YOUR TASK =
For the records below, work out the number of lines holding "Inverter" and reply with only that.

(Saved entries)
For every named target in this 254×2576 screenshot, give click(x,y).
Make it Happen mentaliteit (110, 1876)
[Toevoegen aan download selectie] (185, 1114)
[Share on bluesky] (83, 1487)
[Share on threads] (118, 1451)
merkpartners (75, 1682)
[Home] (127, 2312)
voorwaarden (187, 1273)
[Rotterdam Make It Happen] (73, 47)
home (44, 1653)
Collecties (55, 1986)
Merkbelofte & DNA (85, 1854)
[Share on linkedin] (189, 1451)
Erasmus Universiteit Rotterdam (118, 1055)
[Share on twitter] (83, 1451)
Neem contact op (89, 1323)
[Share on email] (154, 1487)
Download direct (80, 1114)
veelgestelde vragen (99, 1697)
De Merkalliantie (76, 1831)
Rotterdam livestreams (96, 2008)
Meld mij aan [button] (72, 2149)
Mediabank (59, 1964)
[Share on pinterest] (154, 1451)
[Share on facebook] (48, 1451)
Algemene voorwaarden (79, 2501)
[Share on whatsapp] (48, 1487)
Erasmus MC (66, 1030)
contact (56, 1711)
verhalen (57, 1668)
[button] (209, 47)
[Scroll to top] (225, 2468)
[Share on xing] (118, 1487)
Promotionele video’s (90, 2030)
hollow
...
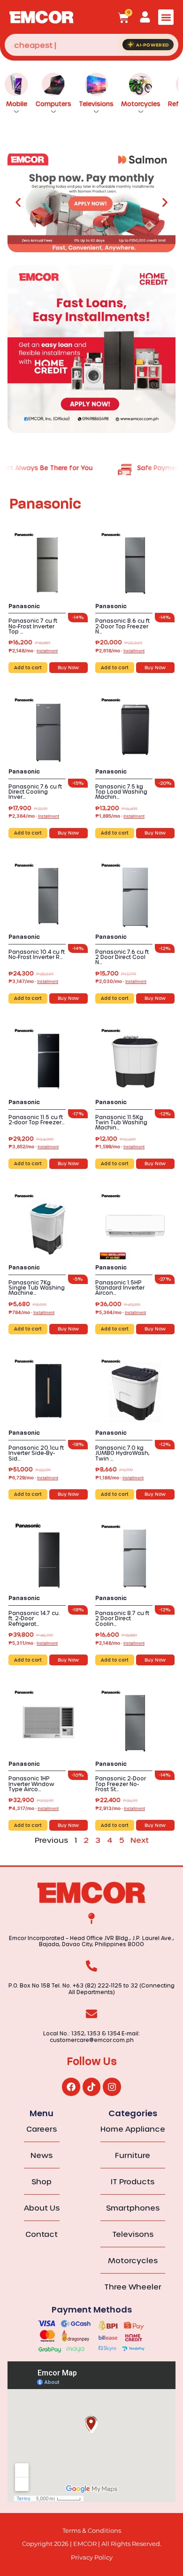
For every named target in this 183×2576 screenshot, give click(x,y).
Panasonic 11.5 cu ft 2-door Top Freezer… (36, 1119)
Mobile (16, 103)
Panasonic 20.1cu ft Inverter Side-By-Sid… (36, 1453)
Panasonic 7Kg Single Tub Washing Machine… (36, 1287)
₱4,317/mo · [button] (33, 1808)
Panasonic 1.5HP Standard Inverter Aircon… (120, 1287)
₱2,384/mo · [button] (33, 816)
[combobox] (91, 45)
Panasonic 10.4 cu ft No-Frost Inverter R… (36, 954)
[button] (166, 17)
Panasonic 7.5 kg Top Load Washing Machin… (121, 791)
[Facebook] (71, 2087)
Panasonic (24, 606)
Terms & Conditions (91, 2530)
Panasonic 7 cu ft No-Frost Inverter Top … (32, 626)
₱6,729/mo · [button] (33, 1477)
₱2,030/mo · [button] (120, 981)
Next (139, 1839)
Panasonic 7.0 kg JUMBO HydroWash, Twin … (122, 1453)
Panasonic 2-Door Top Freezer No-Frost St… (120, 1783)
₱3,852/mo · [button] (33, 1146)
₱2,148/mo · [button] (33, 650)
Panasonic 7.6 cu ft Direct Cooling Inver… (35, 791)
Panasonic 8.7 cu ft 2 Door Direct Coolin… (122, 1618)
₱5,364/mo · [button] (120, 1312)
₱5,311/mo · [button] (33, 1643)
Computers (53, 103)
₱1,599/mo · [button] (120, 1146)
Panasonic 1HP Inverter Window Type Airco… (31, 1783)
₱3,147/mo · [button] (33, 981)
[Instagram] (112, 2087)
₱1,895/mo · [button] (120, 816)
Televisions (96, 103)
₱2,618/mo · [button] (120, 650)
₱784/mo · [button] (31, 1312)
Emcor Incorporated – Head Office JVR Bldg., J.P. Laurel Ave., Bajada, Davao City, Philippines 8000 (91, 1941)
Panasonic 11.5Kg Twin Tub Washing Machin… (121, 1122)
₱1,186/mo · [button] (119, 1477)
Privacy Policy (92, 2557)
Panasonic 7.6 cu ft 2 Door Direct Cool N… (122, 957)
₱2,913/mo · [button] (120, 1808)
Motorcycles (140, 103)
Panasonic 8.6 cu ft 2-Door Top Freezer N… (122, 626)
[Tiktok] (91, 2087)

ANSWER TO THE EXERCISE =
5